Given request :: Reproduce the material verbatim from the line containing "Given: Open bryceharper3 username in header" through the line containing "Action: (1103, 24)", both included.

Entries supplied ::
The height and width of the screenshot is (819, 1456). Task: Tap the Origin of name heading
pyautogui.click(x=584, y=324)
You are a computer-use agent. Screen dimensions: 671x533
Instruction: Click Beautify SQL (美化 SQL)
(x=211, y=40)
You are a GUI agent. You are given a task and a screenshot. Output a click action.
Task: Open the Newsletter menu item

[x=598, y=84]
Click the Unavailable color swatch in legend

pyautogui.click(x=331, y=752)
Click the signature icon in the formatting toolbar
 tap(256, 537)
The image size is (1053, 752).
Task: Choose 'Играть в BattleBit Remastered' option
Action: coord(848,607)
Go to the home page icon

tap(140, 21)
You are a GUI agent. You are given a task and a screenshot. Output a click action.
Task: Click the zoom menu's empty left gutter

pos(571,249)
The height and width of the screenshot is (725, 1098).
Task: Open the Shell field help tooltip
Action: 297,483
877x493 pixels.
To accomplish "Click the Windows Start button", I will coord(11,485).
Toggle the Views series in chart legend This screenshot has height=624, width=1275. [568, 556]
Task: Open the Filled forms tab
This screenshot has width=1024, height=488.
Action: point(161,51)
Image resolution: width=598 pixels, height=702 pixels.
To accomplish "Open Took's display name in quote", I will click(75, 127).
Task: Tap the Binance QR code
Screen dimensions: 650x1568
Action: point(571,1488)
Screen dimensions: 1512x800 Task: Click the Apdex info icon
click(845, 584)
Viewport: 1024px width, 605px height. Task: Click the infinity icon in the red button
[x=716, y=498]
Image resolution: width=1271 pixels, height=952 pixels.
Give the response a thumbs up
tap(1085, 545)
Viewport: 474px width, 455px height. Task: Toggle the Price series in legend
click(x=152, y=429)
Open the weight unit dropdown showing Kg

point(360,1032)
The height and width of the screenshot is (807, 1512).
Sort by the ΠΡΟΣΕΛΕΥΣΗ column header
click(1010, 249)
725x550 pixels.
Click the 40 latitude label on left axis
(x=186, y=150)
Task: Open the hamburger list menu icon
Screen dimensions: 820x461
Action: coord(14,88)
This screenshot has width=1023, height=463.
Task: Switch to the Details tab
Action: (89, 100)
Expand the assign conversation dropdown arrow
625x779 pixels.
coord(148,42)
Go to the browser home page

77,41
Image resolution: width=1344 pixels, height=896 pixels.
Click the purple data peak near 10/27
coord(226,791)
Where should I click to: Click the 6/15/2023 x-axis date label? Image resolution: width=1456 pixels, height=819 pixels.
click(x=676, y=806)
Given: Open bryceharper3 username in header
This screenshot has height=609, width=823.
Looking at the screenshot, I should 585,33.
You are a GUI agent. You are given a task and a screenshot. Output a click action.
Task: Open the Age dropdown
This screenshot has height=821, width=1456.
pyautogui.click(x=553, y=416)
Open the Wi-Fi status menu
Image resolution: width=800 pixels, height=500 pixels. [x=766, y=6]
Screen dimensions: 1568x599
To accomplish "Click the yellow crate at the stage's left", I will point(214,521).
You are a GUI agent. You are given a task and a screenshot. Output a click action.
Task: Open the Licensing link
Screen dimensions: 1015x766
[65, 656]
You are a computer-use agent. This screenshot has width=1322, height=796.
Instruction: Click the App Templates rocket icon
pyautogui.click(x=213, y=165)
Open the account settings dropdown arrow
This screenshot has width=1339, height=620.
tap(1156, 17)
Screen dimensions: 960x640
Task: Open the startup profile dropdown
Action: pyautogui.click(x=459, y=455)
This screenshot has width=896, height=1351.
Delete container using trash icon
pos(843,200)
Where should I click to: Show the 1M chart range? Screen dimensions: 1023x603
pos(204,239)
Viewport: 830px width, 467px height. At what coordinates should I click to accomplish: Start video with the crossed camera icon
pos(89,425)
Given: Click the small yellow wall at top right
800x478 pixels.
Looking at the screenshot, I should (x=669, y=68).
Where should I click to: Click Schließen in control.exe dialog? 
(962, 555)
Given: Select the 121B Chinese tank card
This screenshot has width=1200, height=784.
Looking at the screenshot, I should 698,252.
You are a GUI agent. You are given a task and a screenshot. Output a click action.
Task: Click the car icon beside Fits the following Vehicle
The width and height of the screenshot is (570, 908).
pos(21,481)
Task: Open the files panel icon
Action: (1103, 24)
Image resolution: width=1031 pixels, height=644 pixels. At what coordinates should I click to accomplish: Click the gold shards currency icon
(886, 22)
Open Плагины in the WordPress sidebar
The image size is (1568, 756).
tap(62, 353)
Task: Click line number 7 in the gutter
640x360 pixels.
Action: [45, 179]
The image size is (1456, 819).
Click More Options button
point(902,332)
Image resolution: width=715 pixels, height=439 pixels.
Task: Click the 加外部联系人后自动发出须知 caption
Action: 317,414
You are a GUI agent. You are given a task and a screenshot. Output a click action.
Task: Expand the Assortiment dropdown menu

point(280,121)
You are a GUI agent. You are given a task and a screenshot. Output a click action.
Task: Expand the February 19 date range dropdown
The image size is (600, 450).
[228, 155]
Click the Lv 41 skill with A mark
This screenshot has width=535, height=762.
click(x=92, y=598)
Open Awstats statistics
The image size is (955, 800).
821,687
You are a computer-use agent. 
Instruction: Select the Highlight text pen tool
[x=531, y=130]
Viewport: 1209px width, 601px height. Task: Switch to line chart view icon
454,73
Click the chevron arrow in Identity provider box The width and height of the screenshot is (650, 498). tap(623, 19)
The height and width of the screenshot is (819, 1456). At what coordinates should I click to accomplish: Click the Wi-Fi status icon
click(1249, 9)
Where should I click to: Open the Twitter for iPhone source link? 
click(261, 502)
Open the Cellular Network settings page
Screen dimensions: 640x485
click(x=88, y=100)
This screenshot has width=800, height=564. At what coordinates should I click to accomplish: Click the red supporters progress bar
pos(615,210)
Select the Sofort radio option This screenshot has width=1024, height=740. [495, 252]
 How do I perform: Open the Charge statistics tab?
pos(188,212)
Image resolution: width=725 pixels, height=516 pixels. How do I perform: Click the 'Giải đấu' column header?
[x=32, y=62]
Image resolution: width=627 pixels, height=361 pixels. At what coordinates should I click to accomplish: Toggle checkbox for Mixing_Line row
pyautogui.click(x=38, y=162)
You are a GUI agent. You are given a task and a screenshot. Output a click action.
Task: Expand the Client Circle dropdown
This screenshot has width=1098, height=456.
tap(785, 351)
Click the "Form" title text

Written solution ::
Given: Open bryceharper3 username in header
This screenshot has height=609, width=823.
Looking at the screenshot, I should 585,33.
You are a GUI agent. You are given a task and a screenshot. Output a click action.
Task: Open the Age dropdown
This screenshot has height=821, width=1456.
pyautogui.click(x=553, y=416)
Open the Wi-Fi status menu
Image resolution: width=800 pixels, height=500 pixels. [x=766, y=6]
Screen dimensions: 1568x599
To accomplish "Click the yellow crate at the stage's left", I will point(214,521).
You are a GUI agent. You are given a task and a screenshot. Output a click action.
Task: Open the Licensing link
Screen dimensions: 1015x766
[65, 656]
You are a computer-use agent. This screenshot has width=1322, height=796.
Instruction: Click the App Templates rocket icon
pyautogui.click(x=213, y=165)
Open the account settings dropdown arrow
This screenshot has width=1339, height=620.
tap(1156, 17)
Screen dimensions: 960x640
Task: Open the startup profile dropdown
Action: pyautogui.click(x=459, y=455)
This screenshot has width=896, height=1351.
Delete container using trash icon
pos(843,200)
Where should I click to: Show the 1M chart range? Screen dimensions: 1023x603
pos(204,239)
Viewport: 830px width, 467px height. At what coordinates should I click to accomplish: Start video with the crossed camera icon
pos(89,425)
Given: Click the small yellow wall at top right
800x478 pixels.
Looking at the screenshot, I should (x=669, y=68).
Where should I click to: Click Schließen in control.exe dialog? 
(962, 555)
Given: Select the 121B Chinese tank card
This screenshot has width=1200, height=784.
Looking at the screenshot, I should 698,252.
You are a GUI agent. You are given a task and a screenshot. Output a click action.
Task: Click the car icon beside Fits the following Vehicle
The width and height of the screenshot is (570, 908).
pos(21,481)
Task: Open the files panel icon
Action: (1103, 24)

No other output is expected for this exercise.